Wikipedia-based Semantic Interpretation for Natural Language Processing

2014 Prize
Evgeniy Gabrilovich, Shaul Markovitch
Citation: This paper demonstrates how contextual word meaning can be represented in a high-dimensional space of concepts derived from encyclopedic knowledge bases such as Wikipedia. A key insight is that the set of target documents provided for a semantic analysis task is normally insufficient; knowledge from publicly available resources, such as Wikipedia, allow much finer-grained representations of contextual word meaning to be recovered, which can significantly improve the quality of text categorization and assessments of semantic relatedness. This work represents one of the earliest and most influential investigations of using large-scale encyclopedic resources for extracting meaning representations---an idea that now lies at the heart of much work in natural language processing and information retrieval.

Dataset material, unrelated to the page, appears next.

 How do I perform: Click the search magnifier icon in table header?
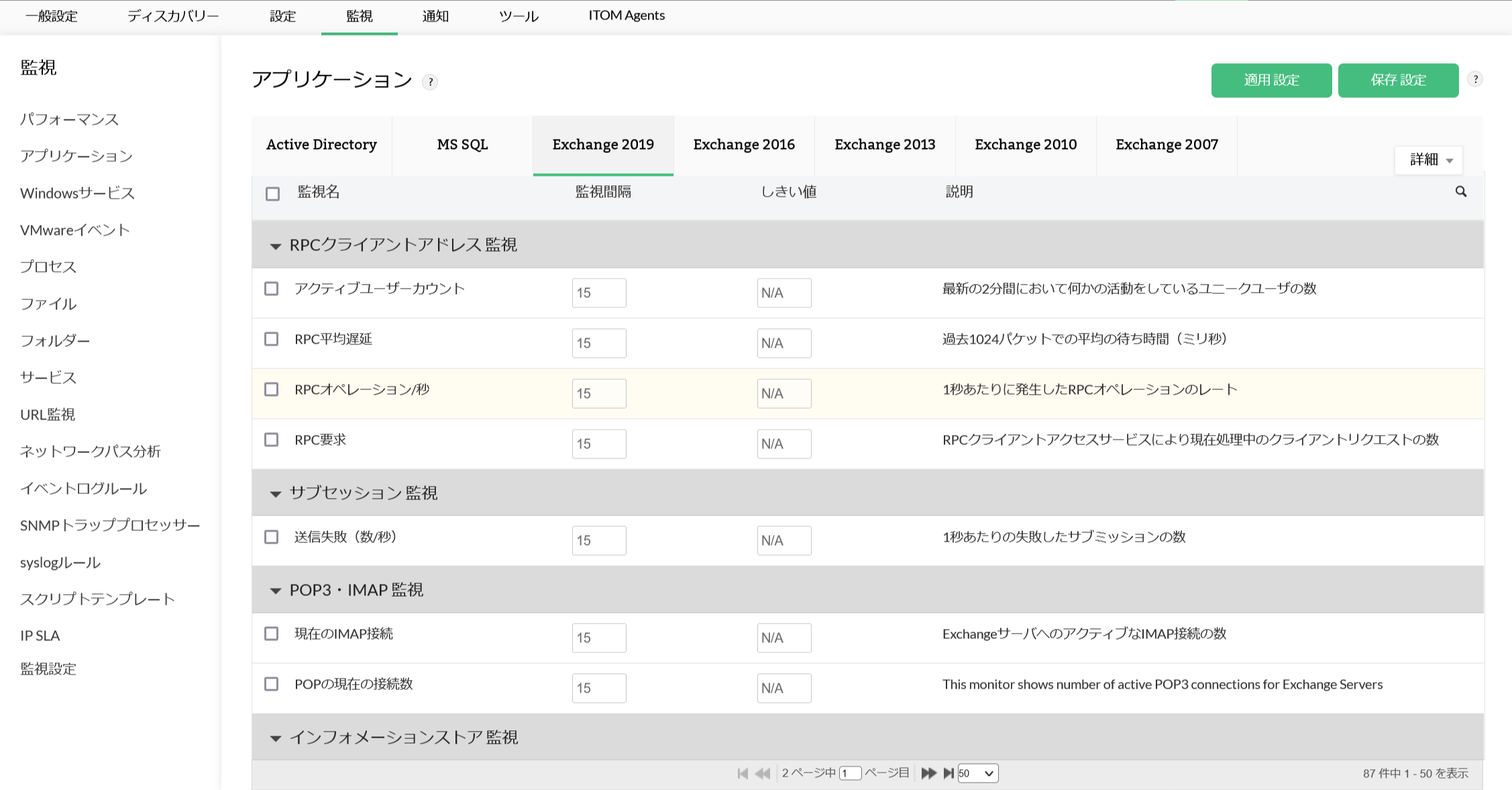1460,192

A Monte-Carlo AIXI Approximation

2014 Honorable Mention
Joel Veness, Kee Siong Ng, Marcus Hutter, William Uther, David Silver
Citation: This paper investigates the possibility of designing reinforcement learning agents based on a direct approximation of AIXI, a Bayesian notion of optimality in uncertain sequential decision making environments. Although it had been unclear whether AIXI could provide a practical foundation for designing learning agents, this paper demonstrates the first plausible realization of an AIXI agent by exploiting Monte Carlo tree search and context tree weighting algorithms. The paper presents a bold and original perspective on the difficult problem of partially observable reinforcement learning, while demonstrating impressive results on a range of applications.

SATzilla: Portfolio-based Algorithm Selection for SAT

2010 Prize
L. Xu, F. Hutter, H. Hoos, K. Leyton-Brown

The Fast Downward Planning System

2009 Honorable Mention
M. Helmert

Pure Nash Equilibria: Hard and Easy Games

2008 Prize
G. Gottlob, G. Greco, F. Scarcello

Efficient Solution Algorithms for Factored MDPs

2007 Prize
Guestrin, C., Koller, D., Parr, R., Venkataraman, S.

Additive Pattern Database Heuristics

2007 Honorable Mention
Felner, A., Korf, R.E., Hanan, S.

A Knowledge Compilation Map

2006 Prize
Darwiche, A., Marquis, P.

The Computational Complexity of Probabilistic Planning

2003 Honorable Mention
Littman, M.L., Goldsmith, J., Mundhenk M.